NEXT_IDS- a set of live case IDs.
get_cases_owned_by_device() retrieves all open cases that are not extension
cases given a set of owner IDs for a device. That is, it retrieves all live
cases that are directly owned by a device (user and groups). The result of this
function can be retrieved with a single query:
select cx.case_id from cases cx left outer join case_index ci on ci.domain = cx.domain and ci.child_id = cx.case_id where cx.domain = OWNER_DOMAIN and cx.owner_id in OWNER_IDS and (ci.child_id is null or ci.child_type != EXTENSION) and cx.is_open = true
-- parent cases (outgoing) select parent_id, child_id, child_type from case_index where domain = OWNER_DOMAIN and child_id in NEXT_IDS union -- child cases (incoming) select parent_id, child_id, child_type from case_index where domain = OWNER_DOMAIN and parent_id in NEXT_IDS and child_type = EXTENSION
IN operator used to filter on case ID sets should be optimized since
case ID sets may be large.
Each of the above queries is executed on all shards and the results from each shard are merged into the final result set.
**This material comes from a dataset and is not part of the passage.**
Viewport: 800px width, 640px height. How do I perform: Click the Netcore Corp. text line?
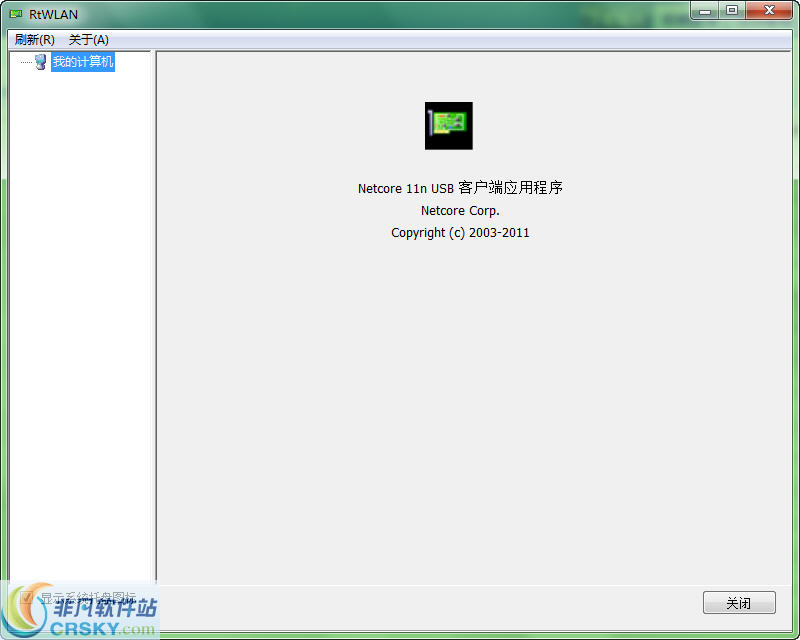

One query to rule them all.
Objective: retrieve all live cases for a device with a single query. This query answers the question Which cases end up on a user’s phone? The sharding structure will need to be changed if we want to use something like this.
with owned_case_ids as ( select case_id from cases where domain = OWNER_DOMAIN and owner_id in OWNER_IDS and is_open = true ), recursive parent_tree as ( -- parent cases (outgoing) select parent_id, child_id, child_type, array[child_id] as path from case_index where domain = OWNER_DOMAIN and child_id in owned_case_ids union -- parents of parents (recursive) select ci.parent_id, ci.child_id, ci.child_type, path || ci.child_id from case_index ci inner join parent_tree as refs on ci.child_id = refs.parent_id where ci.domain = OWNER_DOMAIN and not (ci.child_id = any(refs.path)) -- stop infinite recursion ), recursive child_tree as ( -- child cases (incoming) select parent_id, child_id, child_type, array[parent_id] as path from case_index where domain = OWNER_DOMAIN and (parent_id in owned_case_ids or parent_id in parent_tree) and child_type = EXTENSION union -- children of children (recursive) select ci.parent_id, ci.child_id, ci.child_type, path || ci.parent_id from case_index ci inner join child_tree as refs on ci.parent_id = refs.child_id where ci.domain = OWNER_DOMAIN and not (ci.parent_id = any(refs.path)) -- stop infinite recursion and child_type = EXTENSION ) select case_id as parent_id, null as child_id, null as child_type, null as path from owned_case_ids union select * from parent_tree union select * from child_tree
Q & A
Do we have documentation on existing restore logic?
new-idea-for-extension-cases.md: “[an extension case has] the ability (like a child case) to go out in the world and live its own life.”
What does it mean for an extension case to “live its own life”? Is it meaningful to have an extension case apart from the parent of which it is an extension? How are the attributes of an extension case “living its own life” different from one that is not living it’s own life (I’m assuming not living its own life means it has the same lifecycle as its parent).
haha i mean that may have been a pretty loosely picked phrase
I think I specifically just meant you can assign it an owner separate from its parent’s
Is there an ERD or something similar for UATBC cases and their relationships?